29 Mar, 2024
The Canadian economy surprised economists with robust growth in January, outperforming expectations and signaling a potentially active stance for the Bank of Canada. Real gross domestic product (GDP) rose by 0.6%, surpassing the anticipated 0.4% increase. This unexpected growth trend extended into February, with an anticipated 0.4% rise, showcasing a significant two-month upswing equivalent to the entire growth of 2023.
The growth was widespread, with 18 of 20 sectors measured by Statistics Canada showing positive momentum. Public sector activities rebounded, especially in education, after strikes late last year, while manufacturing and utilities saw notable increases. Additionally, real estate, cultural services, and other sectors contributed to the overall expansion.
However, economists remain cautious about sustaining this momentum, citing potential seasonal anomalies and the influence of one-off factors like the resolution of the Quebec teachers' strike.
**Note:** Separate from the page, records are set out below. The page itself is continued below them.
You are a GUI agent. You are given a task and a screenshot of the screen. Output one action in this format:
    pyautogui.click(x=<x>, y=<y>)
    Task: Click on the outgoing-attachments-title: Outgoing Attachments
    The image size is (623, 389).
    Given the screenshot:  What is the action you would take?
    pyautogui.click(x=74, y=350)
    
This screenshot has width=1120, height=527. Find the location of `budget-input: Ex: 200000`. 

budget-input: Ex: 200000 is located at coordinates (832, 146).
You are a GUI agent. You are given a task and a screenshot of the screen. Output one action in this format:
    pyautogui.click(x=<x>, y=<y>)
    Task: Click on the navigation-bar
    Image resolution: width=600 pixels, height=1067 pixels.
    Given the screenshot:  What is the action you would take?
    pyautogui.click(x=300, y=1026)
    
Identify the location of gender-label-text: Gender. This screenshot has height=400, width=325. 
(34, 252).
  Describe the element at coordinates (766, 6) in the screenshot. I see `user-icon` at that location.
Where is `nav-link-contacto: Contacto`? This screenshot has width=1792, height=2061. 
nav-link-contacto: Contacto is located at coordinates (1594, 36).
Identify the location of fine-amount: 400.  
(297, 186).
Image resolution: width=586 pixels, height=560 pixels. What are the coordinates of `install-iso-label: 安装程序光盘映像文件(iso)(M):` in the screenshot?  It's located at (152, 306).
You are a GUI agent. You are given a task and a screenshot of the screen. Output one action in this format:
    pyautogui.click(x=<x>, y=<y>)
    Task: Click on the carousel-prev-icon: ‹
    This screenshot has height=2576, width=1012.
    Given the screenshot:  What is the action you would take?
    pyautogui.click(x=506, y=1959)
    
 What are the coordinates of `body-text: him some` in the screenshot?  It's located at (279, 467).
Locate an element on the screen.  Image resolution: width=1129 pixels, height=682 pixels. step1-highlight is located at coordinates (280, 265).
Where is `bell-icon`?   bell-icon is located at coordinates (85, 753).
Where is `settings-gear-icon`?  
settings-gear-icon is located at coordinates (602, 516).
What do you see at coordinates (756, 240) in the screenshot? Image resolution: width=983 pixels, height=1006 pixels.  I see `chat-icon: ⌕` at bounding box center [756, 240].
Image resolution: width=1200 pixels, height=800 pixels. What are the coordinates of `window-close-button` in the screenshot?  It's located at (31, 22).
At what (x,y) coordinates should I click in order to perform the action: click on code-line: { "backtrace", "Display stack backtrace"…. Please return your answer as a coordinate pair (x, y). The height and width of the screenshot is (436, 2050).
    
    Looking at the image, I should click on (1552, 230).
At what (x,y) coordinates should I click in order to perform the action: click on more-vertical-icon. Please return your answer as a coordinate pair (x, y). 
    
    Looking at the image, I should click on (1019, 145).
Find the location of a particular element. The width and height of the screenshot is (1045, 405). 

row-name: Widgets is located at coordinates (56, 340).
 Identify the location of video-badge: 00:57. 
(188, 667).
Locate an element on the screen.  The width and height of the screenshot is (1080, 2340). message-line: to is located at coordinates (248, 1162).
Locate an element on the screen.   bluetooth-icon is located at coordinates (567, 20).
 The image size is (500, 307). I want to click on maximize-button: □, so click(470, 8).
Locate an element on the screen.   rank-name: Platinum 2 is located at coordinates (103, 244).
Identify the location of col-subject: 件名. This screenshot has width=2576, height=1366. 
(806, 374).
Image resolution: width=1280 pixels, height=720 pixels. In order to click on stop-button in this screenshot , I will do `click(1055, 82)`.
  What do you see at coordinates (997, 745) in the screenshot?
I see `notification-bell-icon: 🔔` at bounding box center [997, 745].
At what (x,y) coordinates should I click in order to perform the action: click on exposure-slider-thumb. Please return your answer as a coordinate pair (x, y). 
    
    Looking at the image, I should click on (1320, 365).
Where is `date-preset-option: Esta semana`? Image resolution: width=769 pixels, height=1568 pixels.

Concerns about future revisions and the possibility of economic headwinds persist, despite the positive growth trajectory.
Job vacancies decreased slightly, reflecting some fluctuations in sectoral employment. Despite the strong start to the year, many economists maintain their forecasts for a potential interest rate cut in June, highlighting ongoing uncertainties despite the encouraging economic performance.